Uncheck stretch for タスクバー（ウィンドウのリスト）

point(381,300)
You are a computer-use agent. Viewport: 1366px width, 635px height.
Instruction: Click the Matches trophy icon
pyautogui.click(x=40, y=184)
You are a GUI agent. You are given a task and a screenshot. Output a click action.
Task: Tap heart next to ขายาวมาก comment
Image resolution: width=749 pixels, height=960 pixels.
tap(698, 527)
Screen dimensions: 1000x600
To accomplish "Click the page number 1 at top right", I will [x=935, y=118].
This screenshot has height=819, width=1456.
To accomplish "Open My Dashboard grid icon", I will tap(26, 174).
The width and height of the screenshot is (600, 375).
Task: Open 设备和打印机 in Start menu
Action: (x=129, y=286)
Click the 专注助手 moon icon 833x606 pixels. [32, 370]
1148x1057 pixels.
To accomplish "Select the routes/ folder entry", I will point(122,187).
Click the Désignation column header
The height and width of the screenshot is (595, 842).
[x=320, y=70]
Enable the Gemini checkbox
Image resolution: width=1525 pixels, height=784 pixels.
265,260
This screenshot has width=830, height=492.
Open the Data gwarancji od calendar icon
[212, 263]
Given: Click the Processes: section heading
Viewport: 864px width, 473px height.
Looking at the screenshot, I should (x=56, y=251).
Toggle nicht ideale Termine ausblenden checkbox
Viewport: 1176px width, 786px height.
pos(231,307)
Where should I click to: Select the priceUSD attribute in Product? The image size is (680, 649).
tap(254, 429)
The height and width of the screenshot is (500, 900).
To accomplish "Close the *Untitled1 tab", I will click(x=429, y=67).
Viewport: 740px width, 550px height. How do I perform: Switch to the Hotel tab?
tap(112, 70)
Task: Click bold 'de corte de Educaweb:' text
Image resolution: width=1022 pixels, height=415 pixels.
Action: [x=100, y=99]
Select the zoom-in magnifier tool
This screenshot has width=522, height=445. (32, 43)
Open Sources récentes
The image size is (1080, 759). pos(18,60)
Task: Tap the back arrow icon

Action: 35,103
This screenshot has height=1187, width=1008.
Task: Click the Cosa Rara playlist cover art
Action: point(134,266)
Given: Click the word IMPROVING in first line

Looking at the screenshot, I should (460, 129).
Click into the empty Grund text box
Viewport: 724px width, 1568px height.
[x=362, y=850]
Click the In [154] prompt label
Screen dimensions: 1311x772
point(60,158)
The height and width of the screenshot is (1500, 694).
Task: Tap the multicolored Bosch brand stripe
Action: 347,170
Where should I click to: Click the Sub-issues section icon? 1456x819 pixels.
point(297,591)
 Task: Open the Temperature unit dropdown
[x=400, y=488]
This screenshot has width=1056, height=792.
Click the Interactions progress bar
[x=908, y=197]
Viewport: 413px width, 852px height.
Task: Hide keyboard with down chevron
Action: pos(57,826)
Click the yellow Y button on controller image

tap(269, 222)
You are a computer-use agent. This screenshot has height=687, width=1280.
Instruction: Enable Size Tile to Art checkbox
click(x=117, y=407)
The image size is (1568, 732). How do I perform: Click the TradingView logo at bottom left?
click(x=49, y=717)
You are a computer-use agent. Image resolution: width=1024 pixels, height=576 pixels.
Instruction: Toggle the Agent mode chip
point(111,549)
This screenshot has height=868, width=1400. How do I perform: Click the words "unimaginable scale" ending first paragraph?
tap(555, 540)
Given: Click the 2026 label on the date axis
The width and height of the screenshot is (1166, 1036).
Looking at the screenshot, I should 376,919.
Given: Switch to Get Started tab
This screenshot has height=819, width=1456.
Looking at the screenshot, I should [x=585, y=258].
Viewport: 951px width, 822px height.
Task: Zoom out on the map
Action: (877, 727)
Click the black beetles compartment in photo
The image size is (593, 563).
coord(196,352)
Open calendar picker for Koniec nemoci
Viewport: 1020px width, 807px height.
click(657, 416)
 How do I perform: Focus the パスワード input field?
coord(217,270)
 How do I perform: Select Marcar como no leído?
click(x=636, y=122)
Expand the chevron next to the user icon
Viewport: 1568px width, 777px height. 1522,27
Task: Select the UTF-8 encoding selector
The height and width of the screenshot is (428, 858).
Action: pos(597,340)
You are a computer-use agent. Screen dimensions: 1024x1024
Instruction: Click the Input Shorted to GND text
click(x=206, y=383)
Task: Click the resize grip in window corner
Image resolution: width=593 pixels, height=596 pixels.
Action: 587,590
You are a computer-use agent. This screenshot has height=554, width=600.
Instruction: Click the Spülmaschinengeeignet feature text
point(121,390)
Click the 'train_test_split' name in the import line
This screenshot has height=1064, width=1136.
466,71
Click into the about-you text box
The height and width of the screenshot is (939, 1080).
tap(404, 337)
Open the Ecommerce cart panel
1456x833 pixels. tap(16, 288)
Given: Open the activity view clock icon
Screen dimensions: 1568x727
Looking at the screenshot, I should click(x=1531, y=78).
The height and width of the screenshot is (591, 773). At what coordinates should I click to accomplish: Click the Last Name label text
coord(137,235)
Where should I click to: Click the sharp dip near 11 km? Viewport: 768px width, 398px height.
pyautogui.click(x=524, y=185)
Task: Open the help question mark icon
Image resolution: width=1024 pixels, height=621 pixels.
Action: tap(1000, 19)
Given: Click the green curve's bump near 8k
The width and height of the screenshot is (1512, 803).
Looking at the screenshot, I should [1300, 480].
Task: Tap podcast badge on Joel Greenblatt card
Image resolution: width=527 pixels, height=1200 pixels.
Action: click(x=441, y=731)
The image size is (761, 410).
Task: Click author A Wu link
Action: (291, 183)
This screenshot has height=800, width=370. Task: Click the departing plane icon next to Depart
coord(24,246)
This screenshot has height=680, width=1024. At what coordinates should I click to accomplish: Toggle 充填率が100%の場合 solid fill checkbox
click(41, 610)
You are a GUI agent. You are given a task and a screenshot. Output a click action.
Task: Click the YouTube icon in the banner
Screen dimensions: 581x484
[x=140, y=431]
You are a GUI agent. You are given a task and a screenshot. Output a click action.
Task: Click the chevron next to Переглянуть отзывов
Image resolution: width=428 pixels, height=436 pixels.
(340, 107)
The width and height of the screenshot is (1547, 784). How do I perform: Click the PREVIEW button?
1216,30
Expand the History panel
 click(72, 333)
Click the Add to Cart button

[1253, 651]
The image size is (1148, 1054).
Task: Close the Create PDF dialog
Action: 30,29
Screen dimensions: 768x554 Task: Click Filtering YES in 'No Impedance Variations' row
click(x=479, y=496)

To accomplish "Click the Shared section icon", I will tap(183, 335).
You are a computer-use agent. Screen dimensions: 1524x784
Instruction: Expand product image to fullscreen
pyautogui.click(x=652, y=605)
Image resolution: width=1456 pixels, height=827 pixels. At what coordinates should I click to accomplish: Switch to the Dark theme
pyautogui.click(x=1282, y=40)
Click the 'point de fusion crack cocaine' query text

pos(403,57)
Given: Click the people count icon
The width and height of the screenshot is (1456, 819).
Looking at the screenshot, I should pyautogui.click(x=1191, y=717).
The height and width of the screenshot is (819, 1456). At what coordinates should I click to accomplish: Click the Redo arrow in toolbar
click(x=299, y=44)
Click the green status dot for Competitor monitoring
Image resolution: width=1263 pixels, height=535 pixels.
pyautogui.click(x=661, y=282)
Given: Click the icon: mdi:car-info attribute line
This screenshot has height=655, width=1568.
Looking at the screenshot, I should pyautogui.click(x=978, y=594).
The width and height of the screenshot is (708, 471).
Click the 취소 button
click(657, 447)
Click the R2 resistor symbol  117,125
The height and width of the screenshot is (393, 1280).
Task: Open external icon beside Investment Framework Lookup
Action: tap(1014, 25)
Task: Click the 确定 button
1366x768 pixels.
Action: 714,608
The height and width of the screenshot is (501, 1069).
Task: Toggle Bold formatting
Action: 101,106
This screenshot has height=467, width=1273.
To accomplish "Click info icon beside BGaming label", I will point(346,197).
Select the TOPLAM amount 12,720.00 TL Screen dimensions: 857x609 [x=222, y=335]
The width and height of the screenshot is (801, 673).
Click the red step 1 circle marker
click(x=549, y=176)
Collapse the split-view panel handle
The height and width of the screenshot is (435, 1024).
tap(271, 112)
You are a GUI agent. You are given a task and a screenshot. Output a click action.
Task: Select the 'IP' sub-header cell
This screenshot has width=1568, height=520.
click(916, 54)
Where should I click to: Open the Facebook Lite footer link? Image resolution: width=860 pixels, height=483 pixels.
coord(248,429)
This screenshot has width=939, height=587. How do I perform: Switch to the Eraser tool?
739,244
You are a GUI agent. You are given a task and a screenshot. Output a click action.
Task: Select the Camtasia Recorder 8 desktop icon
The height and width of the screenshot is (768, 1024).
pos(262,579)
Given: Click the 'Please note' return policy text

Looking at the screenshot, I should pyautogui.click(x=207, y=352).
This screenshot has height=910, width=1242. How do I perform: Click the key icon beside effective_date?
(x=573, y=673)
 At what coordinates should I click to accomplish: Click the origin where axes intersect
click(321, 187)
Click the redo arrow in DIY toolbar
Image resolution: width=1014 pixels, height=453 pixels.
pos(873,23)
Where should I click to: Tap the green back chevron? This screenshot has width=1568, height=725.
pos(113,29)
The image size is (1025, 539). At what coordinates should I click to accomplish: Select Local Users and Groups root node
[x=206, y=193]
******
**To be done:**
Give the items in the part that opens with the line containing "Task: Select the UTF-8 encoding selector" and closes with the line containing "click(x=206, y=383)" as a JSON list of strings, one string per line, with blank lines left out.

**Response to the task:**
[
  "Task: Select the UTF-8 encoding selector",
  "The height and width of the screenshot is (428, 858).",
  "Action: pos(597,340)",
  "You are a computer-use agent. Screen dimensions: 1024x1024",
  "Instruction: Click the Input Shorted to GND text",
  "click(x=206, y=383)"
]